▸ ASSIGNMENT:
In this exercise, print only the lines from the line with "Viewport: 680px width, 459px height." to the last line of the data below, inclusive. Any pictures should be left out.

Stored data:
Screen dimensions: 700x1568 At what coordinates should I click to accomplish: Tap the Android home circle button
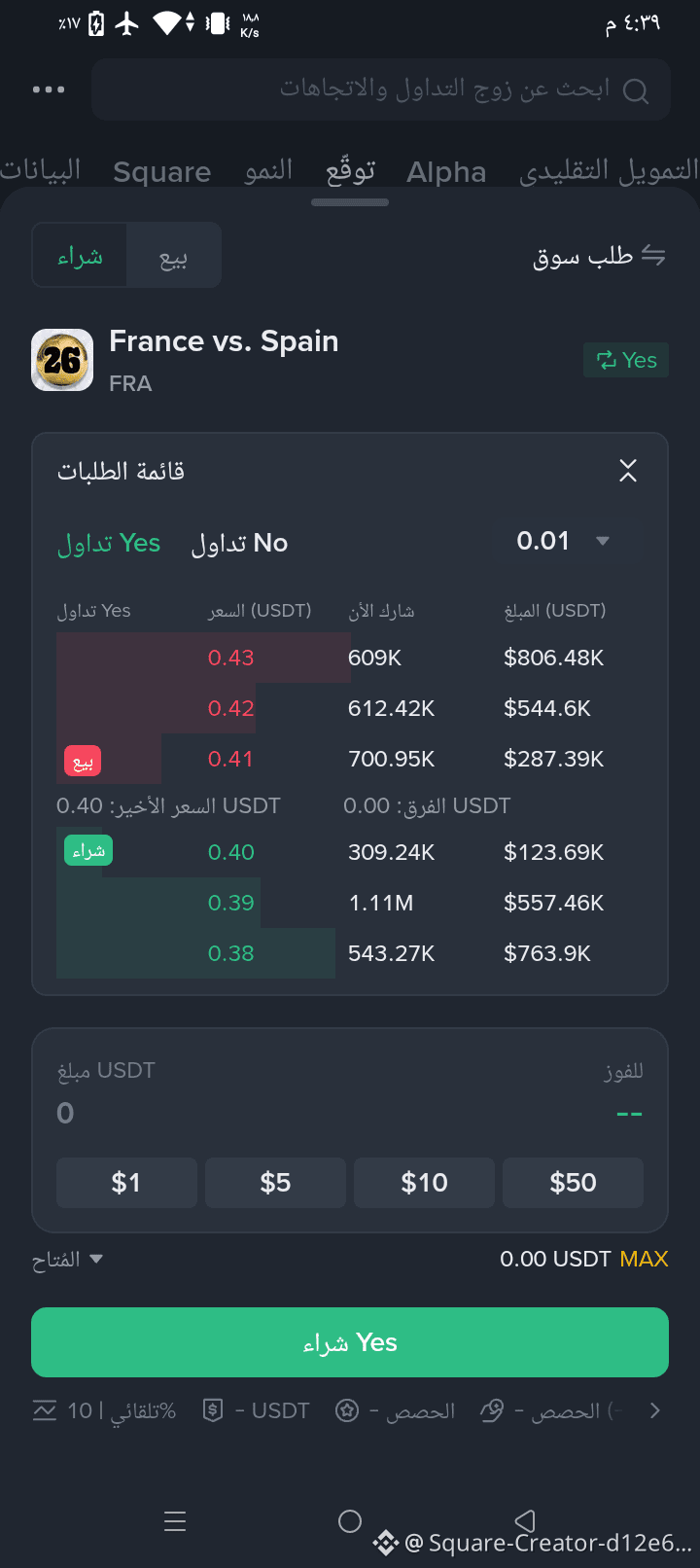(350, 1521)
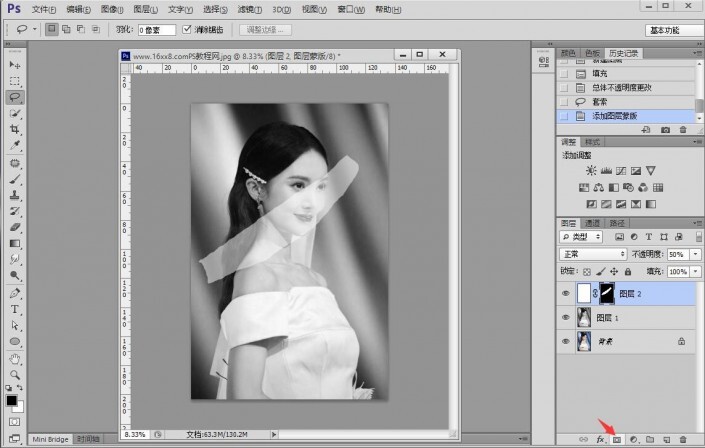Image resolution: width=705 pixels, height=448 pixels.
Task: Click the feather (羽化) input field
Action: point(157,30)
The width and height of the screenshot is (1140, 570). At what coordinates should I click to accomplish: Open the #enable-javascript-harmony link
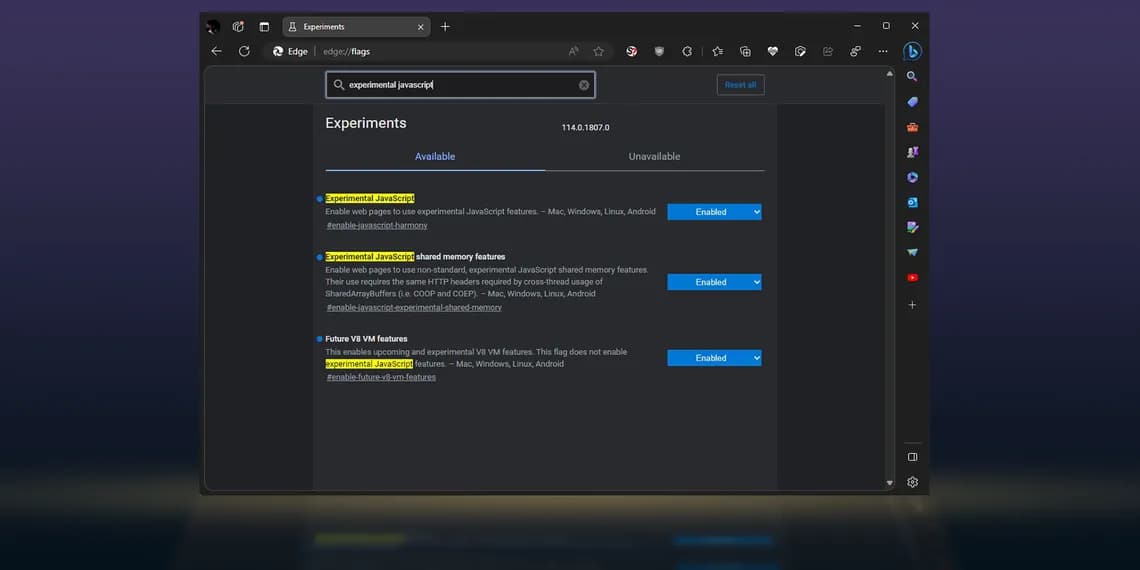377,226
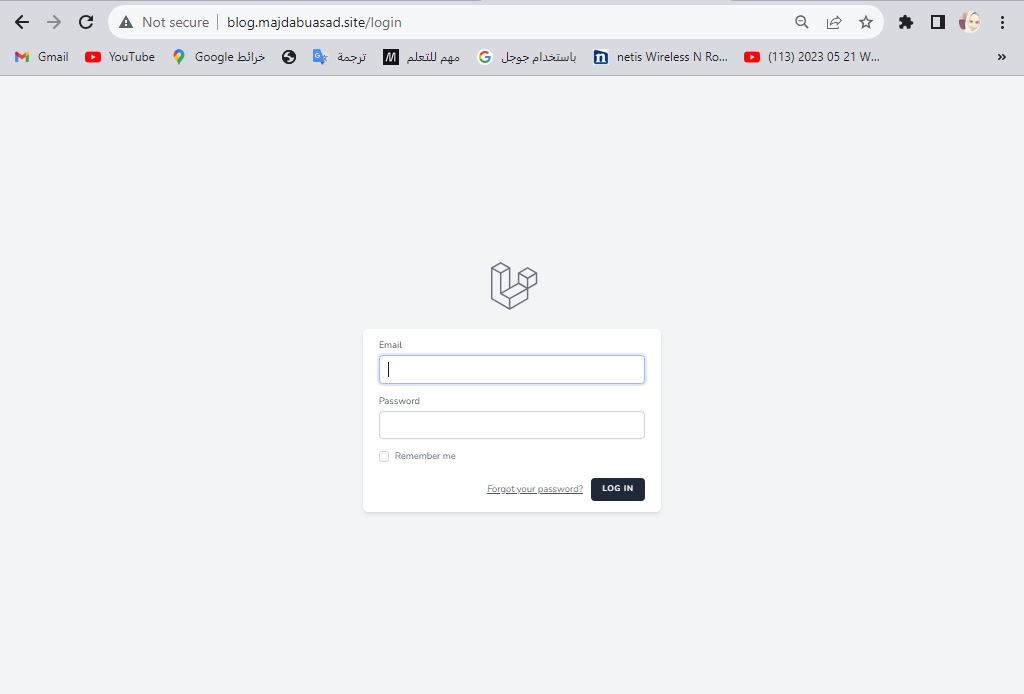Expand hidden bookmarks with the double chevron
1024x694 pixels.
[x=1001, y=57]
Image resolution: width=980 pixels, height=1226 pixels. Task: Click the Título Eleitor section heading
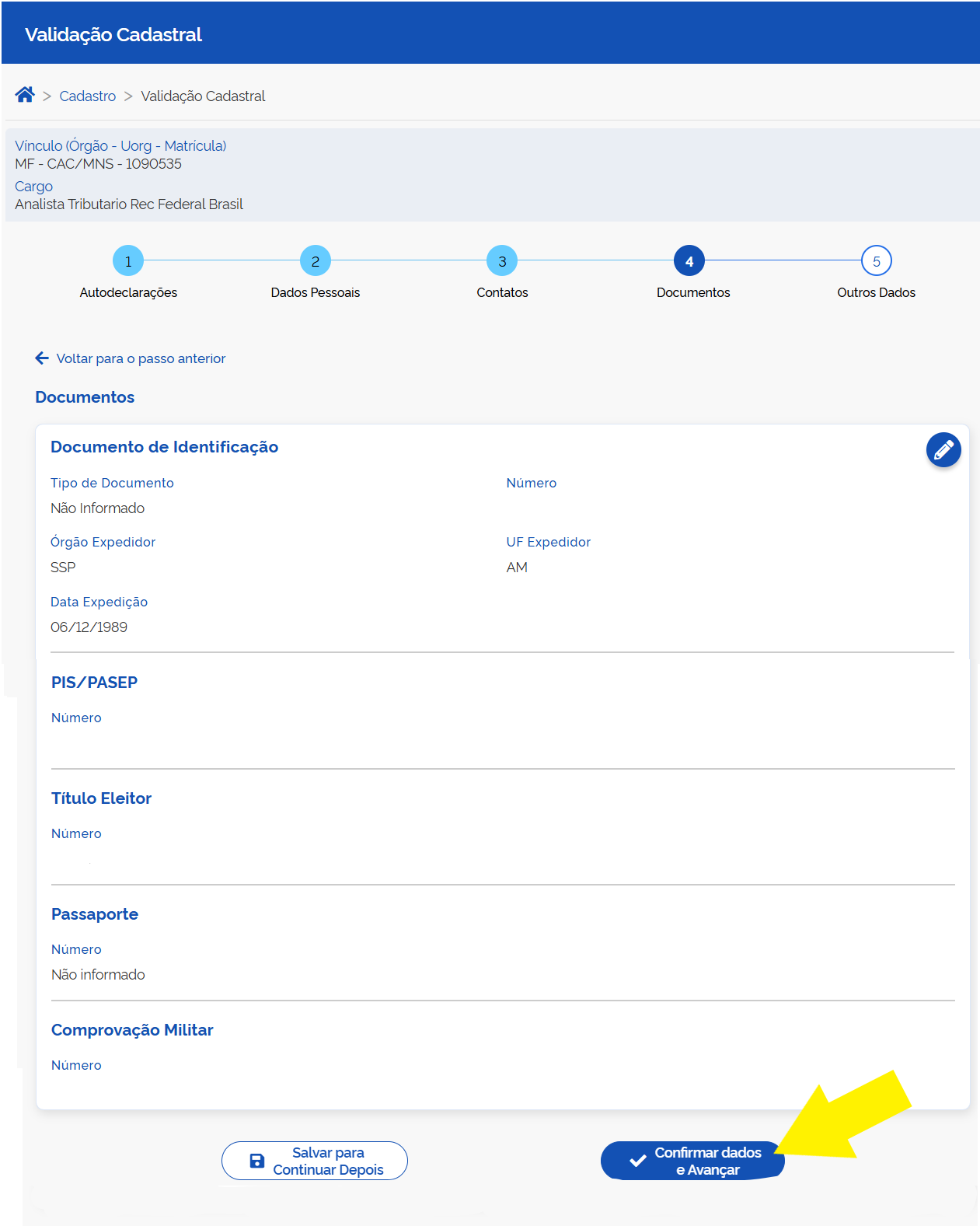click(101, 798)
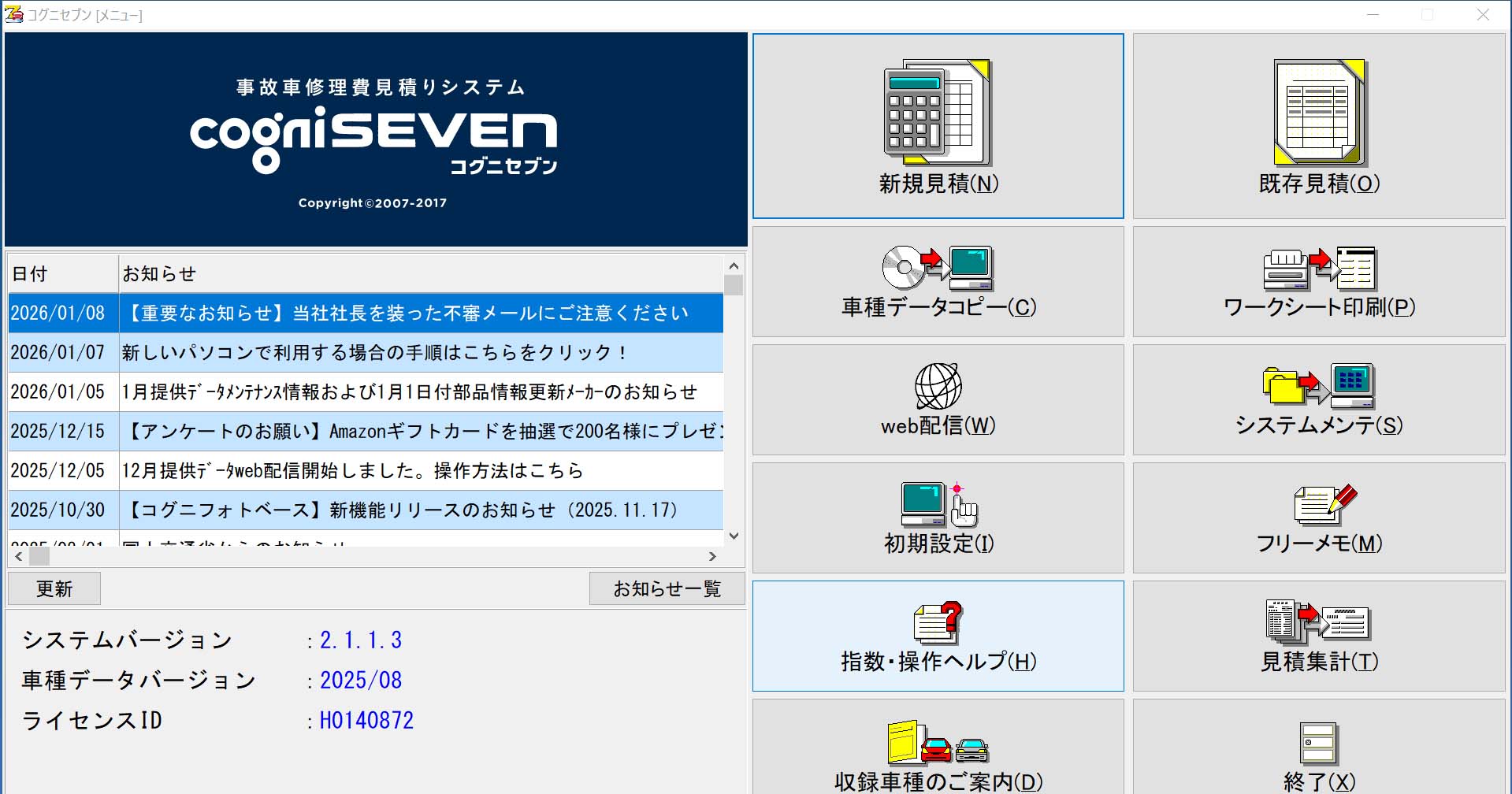1512x794 pixels.
Task: Select the Amazon gift card survey notice
Action: click(422, 432)
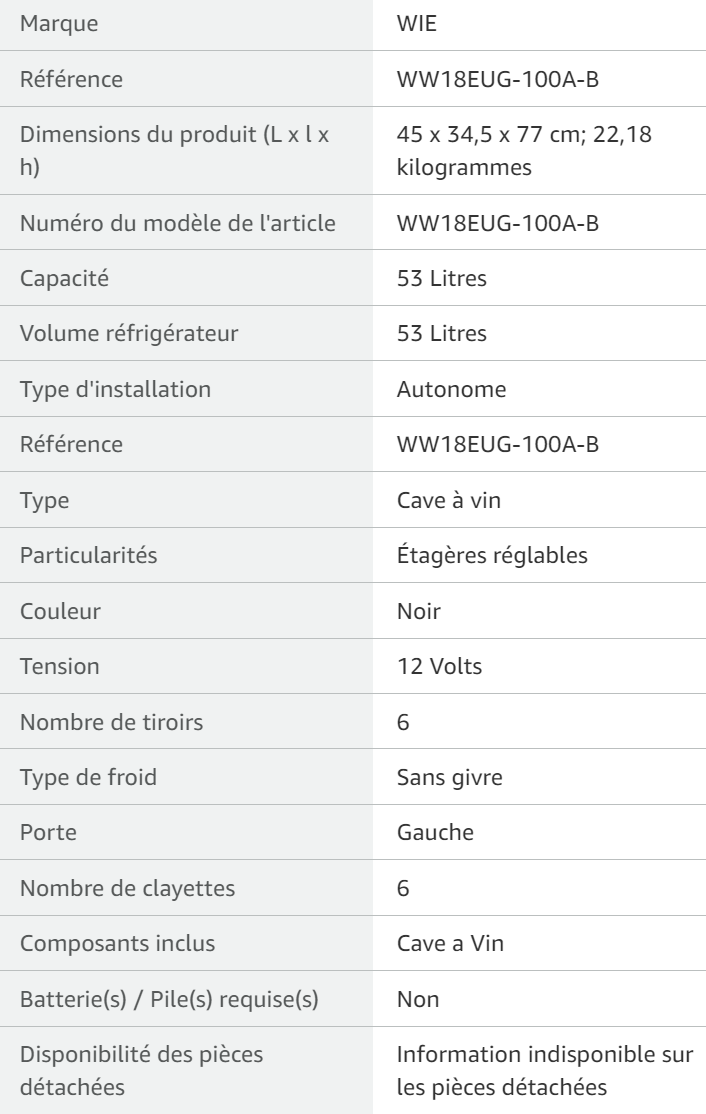Screen dimensions: 706x1114
Task: Click the Porte value Gauche
Action: 435,833
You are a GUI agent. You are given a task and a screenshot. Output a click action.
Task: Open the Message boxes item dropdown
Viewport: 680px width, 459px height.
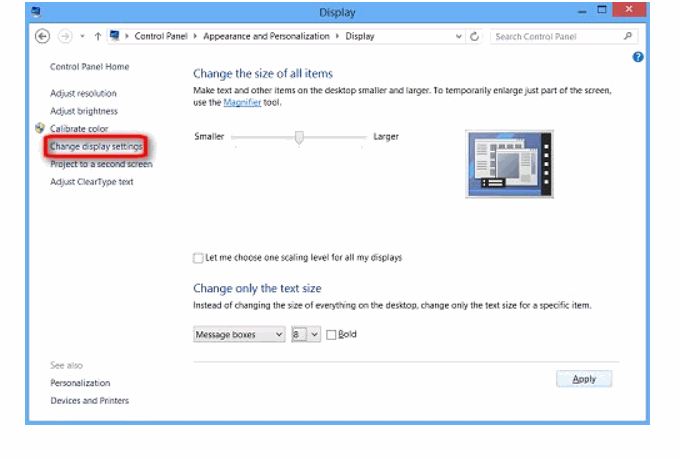pos(239,335)
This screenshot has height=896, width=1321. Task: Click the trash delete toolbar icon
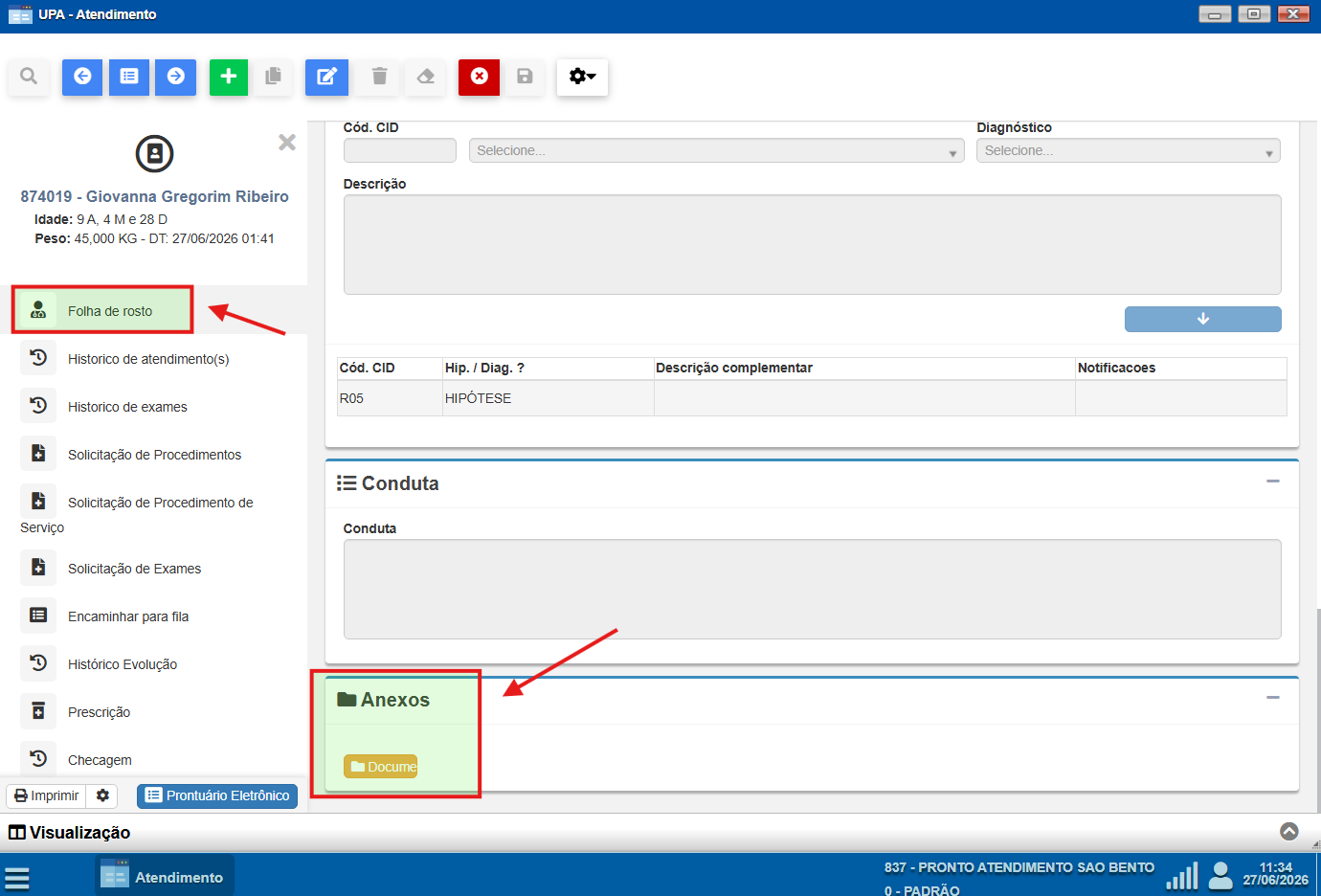379,77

▸ ANSWER SECTION:
Viewport: 680px width, 459px height.
pos(239,335)
This screenshot has height=896, width=1321. Task: Click the trash delete toolbar icon
379,77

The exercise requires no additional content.